Records for this task:

■ ■ ■ ■

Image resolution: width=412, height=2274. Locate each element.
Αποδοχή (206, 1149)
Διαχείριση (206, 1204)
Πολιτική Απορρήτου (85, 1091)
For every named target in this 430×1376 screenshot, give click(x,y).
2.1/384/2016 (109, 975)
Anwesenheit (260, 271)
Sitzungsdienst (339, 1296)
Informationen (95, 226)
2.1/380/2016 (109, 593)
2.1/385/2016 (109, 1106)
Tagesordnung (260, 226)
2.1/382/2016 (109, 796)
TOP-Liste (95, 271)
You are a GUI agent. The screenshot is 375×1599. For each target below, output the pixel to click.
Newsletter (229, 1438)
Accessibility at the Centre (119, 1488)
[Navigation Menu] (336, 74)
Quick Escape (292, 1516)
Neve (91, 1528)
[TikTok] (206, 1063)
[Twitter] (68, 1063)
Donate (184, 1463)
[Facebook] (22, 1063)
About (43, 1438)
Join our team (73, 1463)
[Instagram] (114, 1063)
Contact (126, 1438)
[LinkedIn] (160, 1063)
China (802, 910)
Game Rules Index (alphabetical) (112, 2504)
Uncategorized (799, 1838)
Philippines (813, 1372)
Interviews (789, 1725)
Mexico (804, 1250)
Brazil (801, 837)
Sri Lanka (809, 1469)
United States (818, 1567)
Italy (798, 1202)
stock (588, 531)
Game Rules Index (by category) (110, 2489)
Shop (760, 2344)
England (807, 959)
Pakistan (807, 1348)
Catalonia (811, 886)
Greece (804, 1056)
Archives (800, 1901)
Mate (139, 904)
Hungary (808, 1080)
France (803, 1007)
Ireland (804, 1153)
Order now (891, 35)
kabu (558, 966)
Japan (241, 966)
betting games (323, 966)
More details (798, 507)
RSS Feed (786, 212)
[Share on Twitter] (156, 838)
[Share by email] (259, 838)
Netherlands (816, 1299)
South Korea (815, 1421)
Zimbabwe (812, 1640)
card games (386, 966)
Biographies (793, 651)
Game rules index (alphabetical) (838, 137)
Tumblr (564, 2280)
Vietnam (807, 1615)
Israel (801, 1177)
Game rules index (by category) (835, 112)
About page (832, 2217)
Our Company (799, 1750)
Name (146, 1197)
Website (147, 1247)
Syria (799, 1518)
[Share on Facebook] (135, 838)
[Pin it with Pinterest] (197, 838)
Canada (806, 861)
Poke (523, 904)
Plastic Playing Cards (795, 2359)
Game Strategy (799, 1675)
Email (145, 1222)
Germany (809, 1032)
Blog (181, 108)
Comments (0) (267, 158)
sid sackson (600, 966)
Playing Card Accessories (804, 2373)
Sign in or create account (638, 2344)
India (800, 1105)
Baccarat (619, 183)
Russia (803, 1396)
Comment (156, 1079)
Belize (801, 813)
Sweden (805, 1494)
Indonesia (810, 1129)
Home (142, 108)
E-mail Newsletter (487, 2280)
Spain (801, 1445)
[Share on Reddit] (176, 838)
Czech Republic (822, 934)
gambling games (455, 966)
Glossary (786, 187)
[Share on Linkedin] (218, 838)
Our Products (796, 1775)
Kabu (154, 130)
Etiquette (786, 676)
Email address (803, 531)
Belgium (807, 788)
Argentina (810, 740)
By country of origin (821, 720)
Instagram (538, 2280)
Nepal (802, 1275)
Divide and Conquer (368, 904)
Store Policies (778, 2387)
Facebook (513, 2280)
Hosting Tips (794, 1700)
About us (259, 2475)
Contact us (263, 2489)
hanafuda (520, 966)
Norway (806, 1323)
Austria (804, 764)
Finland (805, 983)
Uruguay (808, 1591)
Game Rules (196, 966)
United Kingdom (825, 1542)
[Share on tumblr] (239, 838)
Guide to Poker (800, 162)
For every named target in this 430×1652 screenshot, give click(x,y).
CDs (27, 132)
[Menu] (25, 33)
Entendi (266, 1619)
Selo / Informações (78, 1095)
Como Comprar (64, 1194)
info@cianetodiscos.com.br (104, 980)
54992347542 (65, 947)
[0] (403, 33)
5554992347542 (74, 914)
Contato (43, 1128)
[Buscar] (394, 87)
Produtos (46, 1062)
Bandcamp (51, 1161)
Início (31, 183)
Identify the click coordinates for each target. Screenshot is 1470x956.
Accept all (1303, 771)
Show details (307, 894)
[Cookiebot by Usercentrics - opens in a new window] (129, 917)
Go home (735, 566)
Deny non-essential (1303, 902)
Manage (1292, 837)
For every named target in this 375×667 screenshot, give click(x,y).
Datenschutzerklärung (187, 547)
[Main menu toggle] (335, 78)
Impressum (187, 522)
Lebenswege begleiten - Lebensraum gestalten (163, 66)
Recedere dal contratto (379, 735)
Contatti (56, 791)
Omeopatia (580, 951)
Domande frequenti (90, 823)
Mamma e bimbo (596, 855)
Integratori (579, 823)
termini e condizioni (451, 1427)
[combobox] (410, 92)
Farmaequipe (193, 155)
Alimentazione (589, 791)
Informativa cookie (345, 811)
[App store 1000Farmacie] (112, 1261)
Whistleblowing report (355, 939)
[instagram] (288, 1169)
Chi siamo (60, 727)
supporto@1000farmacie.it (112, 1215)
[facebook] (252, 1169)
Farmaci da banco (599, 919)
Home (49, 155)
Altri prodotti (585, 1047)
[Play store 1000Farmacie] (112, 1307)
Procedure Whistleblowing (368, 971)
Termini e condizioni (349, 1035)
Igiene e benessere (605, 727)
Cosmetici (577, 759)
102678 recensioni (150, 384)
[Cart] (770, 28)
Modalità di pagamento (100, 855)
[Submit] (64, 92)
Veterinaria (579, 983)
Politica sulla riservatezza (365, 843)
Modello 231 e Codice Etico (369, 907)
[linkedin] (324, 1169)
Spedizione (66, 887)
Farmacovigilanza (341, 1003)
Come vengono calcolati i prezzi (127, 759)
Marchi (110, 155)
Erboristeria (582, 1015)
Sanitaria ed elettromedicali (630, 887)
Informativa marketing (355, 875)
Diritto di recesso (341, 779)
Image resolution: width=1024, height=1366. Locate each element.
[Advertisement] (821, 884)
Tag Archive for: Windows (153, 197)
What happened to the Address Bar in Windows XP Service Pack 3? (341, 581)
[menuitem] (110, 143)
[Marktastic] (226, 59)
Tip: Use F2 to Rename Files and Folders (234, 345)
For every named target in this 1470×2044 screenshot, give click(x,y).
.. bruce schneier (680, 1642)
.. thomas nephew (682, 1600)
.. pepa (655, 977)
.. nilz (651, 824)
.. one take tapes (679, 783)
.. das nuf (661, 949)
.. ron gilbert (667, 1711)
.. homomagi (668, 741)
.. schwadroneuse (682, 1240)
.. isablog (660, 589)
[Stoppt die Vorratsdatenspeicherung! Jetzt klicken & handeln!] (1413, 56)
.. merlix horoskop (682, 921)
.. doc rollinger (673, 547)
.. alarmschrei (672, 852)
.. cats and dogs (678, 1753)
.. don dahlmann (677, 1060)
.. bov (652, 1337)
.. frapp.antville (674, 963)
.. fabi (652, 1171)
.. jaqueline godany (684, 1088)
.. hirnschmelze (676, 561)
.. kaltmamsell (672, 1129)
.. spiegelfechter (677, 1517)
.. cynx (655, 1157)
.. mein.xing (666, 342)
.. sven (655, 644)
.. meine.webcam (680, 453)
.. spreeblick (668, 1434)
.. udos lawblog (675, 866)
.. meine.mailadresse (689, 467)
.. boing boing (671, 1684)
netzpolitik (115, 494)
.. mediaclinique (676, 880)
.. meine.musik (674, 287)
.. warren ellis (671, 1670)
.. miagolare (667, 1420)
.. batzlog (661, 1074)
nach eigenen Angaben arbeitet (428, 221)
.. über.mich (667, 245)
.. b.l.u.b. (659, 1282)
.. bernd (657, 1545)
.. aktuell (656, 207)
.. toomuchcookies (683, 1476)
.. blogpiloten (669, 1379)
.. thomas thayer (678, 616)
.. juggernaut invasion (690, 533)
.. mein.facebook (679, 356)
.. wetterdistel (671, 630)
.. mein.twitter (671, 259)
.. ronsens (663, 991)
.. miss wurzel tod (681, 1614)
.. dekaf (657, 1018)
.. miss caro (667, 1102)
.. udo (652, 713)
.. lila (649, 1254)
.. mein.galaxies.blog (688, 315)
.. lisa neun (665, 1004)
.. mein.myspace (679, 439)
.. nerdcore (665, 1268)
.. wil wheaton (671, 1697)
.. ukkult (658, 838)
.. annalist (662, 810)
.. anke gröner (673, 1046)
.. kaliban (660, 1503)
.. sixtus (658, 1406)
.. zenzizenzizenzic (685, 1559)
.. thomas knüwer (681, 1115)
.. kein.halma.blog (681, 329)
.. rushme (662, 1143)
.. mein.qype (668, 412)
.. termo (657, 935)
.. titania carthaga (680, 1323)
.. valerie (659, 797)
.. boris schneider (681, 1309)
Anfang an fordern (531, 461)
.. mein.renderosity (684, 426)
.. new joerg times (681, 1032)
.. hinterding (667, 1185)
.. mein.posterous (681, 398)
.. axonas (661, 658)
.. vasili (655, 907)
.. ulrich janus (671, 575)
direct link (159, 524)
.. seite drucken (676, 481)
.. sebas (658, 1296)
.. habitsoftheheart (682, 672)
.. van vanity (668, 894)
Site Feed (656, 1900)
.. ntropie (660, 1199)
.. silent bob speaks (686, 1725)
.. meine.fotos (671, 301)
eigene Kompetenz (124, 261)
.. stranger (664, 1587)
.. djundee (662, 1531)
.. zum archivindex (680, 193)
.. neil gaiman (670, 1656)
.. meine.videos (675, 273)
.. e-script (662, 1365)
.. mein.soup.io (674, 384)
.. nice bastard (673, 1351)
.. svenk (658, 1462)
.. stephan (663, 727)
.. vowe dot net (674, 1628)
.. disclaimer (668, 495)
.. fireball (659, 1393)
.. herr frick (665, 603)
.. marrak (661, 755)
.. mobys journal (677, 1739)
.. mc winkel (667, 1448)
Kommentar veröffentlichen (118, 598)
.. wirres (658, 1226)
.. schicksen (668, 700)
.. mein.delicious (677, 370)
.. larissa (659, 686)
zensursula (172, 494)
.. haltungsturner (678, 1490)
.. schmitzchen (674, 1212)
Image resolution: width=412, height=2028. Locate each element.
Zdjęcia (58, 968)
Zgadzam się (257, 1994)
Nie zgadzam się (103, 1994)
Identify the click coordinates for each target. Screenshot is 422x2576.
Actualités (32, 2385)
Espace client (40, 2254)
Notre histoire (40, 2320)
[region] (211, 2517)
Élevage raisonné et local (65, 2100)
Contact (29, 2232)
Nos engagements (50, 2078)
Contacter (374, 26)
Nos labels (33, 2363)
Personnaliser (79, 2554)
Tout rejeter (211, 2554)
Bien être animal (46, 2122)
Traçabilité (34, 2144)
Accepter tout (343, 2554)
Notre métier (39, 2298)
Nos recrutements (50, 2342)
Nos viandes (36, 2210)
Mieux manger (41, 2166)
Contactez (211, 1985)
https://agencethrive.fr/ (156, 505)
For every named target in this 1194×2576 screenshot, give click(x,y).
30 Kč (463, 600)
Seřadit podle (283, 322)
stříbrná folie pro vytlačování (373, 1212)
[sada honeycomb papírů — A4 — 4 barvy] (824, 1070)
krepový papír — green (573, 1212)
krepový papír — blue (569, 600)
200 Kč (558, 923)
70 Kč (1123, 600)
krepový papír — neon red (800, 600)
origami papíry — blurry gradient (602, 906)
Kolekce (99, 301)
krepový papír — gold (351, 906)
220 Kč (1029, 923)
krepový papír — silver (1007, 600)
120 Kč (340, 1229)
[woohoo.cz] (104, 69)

■ ■ ■ ■

Task requirements: Retype word for word everything in the listing above from the line that holds "dekaf (657, 1018)" down to the line that holds "mein.posterous (681, 398)". Keep both end lines and leave out the rest.

Your response:
.. dekaf (657, 1018)
.. miss caro (667, 1102)
.. udo (652, 713)
.. lila (649, 1254)
.. mein.galaxies.blog (688, 315)
.. lisa neun (665, 1004)
.. mein.myspace (679, 439)
.. nerdcore (665, 1268)
.. wil wheaton (671, 1697)
.. ukkult (658, 838)
.. annalist (662, 810)
.. anke gröner (673, 1046)
.. kaliban (660, 1503)
.. sixtus (658, 1406)
.. zenzizenzizenzic (685, 1559)
.. thomas knüwer (681, 1115)
.. kein.halma.blog (681, 329)
.. rushme (662, 1143)
.. mein.qype (668, 412)
.. termo (657, 935)
.. titania carthaga (680, 1323)
.. valerie (659, 797)
.. boris schneider (681, 1309)
Anfang an fordern (531, 461)
.. mein.renderosity (684, 426)
.. new joerg times (681, 1032)
.. hinterding (667, 1185)
.. mein.posterous (681, 398)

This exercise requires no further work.